Outro dia ouvi uma maldade daquelas que arrancam um sorriso no canto da boca. Diante da notícia de que o zagueiro Domingos estava completando 150 jogos com a camisa do Santos, alguém comentou:
"Isso é porque ele é grosso. Hoje em dia jogador bom é logo procurado e vendido. Não completa tantos jogos…."
A maldade trouxe saudade de um tempo que não volta mais. O tempo em que jogaodores vestiam a mesma camisa por até mais de uma década. Tempo em que o profissional também tinha amor pelo time que defendia. E de onde alguns jamais conseguiram se distanciar.
É importante amar as coisas, respeitar pessoas, animais, símbolos. O que nada tem a ver com a encenação de beijar o escudo ao ser apresentado como "reforço" ou ao marcar um golzinho.
Mas, da mesma forma que o profissionalismo já não permite que um jogador passe sua vida no mesmo clube, inventou-se há poucos anos - acho que foi um ex-jogador do Flamengo, cujo nome não me ocorre - essa coisa de não comemorar o gol marcado contra seu ex-time. Ou contra um deles, já que passam por tantos.

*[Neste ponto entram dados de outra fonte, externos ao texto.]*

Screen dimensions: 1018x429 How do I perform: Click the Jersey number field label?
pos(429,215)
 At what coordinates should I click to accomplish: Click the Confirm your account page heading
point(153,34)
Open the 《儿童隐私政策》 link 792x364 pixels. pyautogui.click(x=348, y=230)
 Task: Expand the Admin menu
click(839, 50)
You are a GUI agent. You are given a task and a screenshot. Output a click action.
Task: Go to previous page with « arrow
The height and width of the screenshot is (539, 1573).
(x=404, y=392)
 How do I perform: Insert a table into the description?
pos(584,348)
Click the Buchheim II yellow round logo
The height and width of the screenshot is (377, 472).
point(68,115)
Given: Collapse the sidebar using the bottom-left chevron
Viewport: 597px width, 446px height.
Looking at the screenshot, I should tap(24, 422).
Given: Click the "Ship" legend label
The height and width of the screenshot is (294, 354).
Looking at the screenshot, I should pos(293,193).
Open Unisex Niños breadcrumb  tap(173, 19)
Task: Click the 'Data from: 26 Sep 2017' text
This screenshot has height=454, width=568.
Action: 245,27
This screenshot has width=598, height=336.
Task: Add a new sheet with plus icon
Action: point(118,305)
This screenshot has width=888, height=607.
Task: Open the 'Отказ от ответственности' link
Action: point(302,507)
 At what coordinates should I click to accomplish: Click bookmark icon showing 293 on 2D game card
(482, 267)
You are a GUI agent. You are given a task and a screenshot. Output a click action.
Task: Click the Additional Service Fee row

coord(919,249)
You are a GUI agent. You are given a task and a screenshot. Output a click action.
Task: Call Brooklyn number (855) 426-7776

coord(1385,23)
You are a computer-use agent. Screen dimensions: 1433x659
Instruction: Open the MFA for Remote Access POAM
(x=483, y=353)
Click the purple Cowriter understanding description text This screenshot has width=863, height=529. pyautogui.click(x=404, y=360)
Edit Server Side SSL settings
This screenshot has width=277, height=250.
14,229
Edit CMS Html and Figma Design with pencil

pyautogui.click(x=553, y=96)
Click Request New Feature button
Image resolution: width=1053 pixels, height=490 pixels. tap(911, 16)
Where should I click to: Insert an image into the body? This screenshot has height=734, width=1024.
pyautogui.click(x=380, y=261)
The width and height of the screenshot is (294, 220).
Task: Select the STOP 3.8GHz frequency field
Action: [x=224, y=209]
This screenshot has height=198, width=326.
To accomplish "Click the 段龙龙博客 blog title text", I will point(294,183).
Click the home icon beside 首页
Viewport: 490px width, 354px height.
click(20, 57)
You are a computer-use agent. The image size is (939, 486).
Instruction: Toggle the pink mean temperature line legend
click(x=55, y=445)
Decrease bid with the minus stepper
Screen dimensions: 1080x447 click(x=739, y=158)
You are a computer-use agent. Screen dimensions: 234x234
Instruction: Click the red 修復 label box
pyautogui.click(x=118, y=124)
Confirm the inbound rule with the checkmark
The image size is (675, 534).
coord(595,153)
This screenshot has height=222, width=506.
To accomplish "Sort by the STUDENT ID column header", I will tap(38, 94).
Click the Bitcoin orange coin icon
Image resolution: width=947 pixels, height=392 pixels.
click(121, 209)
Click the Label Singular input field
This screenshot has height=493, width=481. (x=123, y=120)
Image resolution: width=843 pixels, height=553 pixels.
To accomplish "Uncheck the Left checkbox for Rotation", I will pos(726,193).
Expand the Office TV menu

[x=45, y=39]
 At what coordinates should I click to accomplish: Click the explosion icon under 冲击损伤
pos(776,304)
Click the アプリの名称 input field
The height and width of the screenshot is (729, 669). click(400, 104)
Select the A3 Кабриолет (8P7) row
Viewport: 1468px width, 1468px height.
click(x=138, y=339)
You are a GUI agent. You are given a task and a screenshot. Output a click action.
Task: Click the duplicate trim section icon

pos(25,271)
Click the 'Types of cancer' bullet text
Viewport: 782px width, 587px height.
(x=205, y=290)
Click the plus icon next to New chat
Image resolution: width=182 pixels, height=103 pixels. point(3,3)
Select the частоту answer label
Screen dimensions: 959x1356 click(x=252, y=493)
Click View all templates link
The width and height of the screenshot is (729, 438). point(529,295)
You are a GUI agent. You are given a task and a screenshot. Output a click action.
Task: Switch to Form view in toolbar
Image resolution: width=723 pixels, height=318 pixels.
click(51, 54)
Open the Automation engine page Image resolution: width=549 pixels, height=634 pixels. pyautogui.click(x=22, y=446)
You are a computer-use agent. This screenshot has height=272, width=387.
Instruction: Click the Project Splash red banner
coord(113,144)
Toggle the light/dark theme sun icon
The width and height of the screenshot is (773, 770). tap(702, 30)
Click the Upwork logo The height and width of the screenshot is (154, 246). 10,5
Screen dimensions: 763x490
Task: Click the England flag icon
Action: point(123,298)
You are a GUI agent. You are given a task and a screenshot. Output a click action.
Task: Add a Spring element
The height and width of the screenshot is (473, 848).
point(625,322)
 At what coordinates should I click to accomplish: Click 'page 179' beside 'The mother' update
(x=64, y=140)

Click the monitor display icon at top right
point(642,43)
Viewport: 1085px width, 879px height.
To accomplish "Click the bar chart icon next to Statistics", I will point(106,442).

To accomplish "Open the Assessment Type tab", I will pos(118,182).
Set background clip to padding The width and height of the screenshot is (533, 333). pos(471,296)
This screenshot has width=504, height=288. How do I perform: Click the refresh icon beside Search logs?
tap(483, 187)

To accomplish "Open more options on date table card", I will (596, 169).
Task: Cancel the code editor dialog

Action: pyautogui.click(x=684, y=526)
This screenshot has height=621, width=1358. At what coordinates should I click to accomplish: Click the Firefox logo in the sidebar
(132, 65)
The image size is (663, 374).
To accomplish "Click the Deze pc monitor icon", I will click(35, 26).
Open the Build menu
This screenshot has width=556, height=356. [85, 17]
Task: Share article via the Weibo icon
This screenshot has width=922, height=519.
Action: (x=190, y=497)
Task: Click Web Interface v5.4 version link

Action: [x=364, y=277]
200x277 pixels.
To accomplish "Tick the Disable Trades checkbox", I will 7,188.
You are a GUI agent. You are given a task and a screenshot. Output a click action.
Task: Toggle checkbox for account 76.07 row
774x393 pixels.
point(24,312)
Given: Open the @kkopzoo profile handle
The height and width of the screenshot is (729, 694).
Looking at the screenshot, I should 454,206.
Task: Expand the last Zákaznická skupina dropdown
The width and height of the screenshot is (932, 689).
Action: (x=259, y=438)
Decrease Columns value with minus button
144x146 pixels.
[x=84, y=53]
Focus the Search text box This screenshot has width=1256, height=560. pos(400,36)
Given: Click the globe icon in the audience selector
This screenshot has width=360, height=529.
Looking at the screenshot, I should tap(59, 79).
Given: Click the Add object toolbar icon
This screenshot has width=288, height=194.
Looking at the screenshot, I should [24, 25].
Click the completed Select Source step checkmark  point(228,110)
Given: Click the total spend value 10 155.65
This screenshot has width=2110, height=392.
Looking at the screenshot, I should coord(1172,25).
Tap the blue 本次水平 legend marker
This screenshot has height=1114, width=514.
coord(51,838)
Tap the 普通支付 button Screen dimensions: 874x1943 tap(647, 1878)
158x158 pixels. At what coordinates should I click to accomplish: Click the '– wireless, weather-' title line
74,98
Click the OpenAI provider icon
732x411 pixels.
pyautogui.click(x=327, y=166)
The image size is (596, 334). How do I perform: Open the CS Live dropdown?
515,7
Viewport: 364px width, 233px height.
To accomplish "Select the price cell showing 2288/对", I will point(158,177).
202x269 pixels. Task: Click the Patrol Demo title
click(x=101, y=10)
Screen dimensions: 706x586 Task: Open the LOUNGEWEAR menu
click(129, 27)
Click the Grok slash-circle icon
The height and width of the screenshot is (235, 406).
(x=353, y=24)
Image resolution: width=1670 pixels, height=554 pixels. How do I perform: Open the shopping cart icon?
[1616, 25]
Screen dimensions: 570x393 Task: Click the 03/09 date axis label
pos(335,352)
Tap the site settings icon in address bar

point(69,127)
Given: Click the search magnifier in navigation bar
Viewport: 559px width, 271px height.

Fluminense, 19o, e Atlético Paranaense, 16o, se enfrentam no sábado, na Arena da Baixada. E o atacante Washington manda dizer que se marcar um gol não irá comemorar. Justificando ser "o clube que adoro", e "pelos bons momentos vividos no Furacão".
Não sei como reagiria à extremada declaração de amor de Washington, se fosse torcedor do Fluminense, um time na beira do abismo. Como neutro, acho uma grande bobagem. Manter um velho amor é importante, mas não tanto quando o respeito que o profissional deve ter pelo time que defende. Comemorar um gol não significa desrespeitar o adversário, mas, sim, respeitar a camisa que veste. Seus torcedores.